What to do = Search the data for the string "resolution", and report each line where it is found.

Dataset extract =
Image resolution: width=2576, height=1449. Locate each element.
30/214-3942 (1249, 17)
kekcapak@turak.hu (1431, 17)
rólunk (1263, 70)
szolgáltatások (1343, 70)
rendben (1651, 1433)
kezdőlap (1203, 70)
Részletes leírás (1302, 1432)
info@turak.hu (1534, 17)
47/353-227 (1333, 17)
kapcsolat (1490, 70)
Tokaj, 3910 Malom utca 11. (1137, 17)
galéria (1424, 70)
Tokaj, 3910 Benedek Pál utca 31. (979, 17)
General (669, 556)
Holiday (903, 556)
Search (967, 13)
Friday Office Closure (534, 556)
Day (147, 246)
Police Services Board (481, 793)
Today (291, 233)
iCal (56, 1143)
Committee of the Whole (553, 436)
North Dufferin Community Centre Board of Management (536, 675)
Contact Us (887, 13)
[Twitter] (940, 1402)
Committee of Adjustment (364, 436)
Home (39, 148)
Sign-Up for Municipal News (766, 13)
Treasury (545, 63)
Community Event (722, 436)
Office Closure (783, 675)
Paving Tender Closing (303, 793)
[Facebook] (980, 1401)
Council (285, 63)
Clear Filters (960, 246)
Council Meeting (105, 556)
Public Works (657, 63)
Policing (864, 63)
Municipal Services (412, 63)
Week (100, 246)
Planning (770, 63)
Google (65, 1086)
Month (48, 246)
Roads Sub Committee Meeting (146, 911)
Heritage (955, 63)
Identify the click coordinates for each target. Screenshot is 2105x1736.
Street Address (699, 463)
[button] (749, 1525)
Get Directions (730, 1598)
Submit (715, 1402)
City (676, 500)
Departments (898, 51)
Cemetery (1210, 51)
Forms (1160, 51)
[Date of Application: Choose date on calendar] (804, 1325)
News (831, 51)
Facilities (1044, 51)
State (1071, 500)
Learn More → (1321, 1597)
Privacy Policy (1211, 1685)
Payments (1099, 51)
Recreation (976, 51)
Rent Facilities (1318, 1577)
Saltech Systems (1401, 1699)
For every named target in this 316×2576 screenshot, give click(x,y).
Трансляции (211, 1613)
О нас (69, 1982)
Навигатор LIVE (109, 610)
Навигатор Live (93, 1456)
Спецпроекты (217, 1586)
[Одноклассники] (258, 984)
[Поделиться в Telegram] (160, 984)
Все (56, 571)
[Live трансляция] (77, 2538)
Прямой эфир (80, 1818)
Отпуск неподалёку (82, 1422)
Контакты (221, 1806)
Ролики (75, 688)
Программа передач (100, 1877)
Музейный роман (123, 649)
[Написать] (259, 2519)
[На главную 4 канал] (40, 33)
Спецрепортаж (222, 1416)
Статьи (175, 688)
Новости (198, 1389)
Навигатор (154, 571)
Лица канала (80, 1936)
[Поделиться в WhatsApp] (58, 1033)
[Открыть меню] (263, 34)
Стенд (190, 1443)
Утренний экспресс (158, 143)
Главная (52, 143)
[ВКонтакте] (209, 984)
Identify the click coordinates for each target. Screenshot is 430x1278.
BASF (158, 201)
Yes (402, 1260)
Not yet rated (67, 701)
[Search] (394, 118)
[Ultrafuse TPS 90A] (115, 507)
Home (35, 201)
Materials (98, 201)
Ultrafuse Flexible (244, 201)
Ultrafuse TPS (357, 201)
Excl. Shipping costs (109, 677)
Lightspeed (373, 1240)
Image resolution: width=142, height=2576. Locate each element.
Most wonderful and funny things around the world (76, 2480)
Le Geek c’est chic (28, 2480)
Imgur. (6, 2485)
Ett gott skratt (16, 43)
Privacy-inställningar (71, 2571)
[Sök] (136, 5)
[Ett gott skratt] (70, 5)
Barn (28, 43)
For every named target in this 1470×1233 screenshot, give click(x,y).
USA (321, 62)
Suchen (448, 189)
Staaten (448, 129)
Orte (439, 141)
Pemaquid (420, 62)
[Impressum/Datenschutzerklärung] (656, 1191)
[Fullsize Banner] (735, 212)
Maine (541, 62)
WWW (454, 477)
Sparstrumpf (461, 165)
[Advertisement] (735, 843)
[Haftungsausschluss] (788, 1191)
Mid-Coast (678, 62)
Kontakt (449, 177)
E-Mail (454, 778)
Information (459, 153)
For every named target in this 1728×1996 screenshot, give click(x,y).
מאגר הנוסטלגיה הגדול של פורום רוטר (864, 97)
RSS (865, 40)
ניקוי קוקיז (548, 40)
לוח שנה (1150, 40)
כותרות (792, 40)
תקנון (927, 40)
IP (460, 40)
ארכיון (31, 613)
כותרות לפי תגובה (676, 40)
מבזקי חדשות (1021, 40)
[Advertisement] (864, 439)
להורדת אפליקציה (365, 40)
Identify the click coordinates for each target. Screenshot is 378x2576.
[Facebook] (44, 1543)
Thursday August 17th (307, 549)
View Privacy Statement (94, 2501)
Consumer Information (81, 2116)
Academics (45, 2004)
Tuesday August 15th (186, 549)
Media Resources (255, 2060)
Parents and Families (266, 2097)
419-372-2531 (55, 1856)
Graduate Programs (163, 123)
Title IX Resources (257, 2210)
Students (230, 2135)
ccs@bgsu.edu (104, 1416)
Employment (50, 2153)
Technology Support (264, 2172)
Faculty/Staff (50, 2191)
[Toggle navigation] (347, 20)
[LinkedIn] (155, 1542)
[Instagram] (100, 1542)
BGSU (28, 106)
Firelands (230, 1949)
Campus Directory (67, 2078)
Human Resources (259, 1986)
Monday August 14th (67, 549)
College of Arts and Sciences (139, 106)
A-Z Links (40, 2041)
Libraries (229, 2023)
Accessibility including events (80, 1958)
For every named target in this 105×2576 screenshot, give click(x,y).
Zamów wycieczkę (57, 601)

Exercise answer =
Image resolution: width=2576, height=1449. Locate each element.
Image resolution: width=142, height=2576. Locate each element.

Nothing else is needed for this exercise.